男は少年にむけて口を開く。


「ケンカが強くなりたいなら俺が教えてやる。死ぬ気で挑んで来いよ」
「…はい…!」


芯が籠もった強い返事。
喝を入れた男に、少年は決意で溢れた真剣な表情をしていた。


少年になにがあったかはわからない。
どういう経緯で不良グループに入るという結論に至ったのかもわからない。

わかることは、彼の気持ちが並々ならぬものだというだけだ。


(…本郷にはありのままに言うしかないなー)


旧校舎まで風紀の取り締りに来たはずが、不良グループに一人仲間が増えただなんて言えば本郷は間違いなく騒ぐ。

しかしまだ入学式も始まらない4月1日。
彼らを取り締まるのはこれからでも遅くはない。

リーダーである男は一筋縄でいかないだろうけれど。


(要は俺が副会長でいるあいだに、こいつらを更正させればいいんだろう。そして来年には学園ランキングで一位になる)


新しい仲間の加入でいまだざわつく教室で、暁久はだれにも悟られずに決意する。

学外にまで知られるほどの不良グループを解散させれば、学園側から大きな評価を得られるだろう。

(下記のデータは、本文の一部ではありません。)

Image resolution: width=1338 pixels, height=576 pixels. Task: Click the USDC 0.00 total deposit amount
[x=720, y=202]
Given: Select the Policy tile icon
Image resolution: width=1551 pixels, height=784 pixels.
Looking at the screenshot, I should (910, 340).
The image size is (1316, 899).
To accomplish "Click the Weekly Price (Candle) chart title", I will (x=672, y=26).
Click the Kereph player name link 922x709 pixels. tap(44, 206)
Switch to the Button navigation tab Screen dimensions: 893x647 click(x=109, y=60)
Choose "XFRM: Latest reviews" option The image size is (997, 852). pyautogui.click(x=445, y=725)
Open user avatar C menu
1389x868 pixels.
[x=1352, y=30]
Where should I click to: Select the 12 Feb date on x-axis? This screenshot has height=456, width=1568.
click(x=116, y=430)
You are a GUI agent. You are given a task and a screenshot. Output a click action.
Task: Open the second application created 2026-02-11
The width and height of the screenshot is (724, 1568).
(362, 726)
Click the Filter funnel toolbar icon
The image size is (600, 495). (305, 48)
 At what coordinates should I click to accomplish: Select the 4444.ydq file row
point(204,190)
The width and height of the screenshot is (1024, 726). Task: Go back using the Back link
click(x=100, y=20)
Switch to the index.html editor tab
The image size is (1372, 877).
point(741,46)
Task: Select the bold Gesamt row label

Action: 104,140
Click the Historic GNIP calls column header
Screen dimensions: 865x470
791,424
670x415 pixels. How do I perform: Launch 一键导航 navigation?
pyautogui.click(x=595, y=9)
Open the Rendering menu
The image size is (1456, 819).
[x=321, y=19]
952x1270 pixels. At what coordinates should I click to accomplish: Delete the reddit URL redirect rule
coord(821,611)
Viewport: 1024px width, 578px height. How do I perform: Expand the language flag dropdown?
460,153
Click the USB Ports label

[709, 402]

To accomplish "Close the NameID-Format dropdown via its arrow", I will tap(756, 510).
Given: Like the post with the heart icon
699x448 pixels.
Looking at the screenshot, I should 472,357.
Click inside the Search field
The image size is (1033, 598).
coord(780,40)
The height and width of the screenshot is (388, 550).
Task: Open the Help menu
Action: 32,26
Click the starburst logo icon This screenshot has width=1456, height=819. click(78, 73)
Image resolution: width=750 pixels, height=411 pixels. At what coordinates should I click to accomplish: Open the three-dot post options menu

母子家庭で母親に心配をかけないように。将来進学するにしろ、就職するにしろ、学園ランキングで上位にいけばいくだけ有利になる。

この制度に惹かれて嵩頭学園に入ったのだ。
最大限に活用しなくては意味がない。


教室ではいまだ不良達が少年を認められずにいるようだが、男へ反論するような意思は見られなかった。
このグループのメンバーは男を慕って集っているのだ。
一人一人思いはあれど、男が決めたことに反対はできないのだろう。


男が少年への用は済んだとばかりに暁久へ視線を戻す。
今度はなんだと身構える暁久に、男は思わぬことを言ってきた。


「暁久。お前も仲間に入らねえか?」
「……え?」


喉に詰まったような低い声がでた。
リーダーはまたなにを言っているのだと、一瞬辺りが静まり返る。
次の瞬間、どよめきが勢いよくあがった。


「真行地さん!そいつは副会長ですよ!?俺らの敵ってことじゃないですか!」
「あ?敵だあ?」


暁久が教室に入った際につっかかってきた金髪の生徒が、気に食わないと声をあげる。

しかし男の突飛な誘いには暁久もついていけなかった。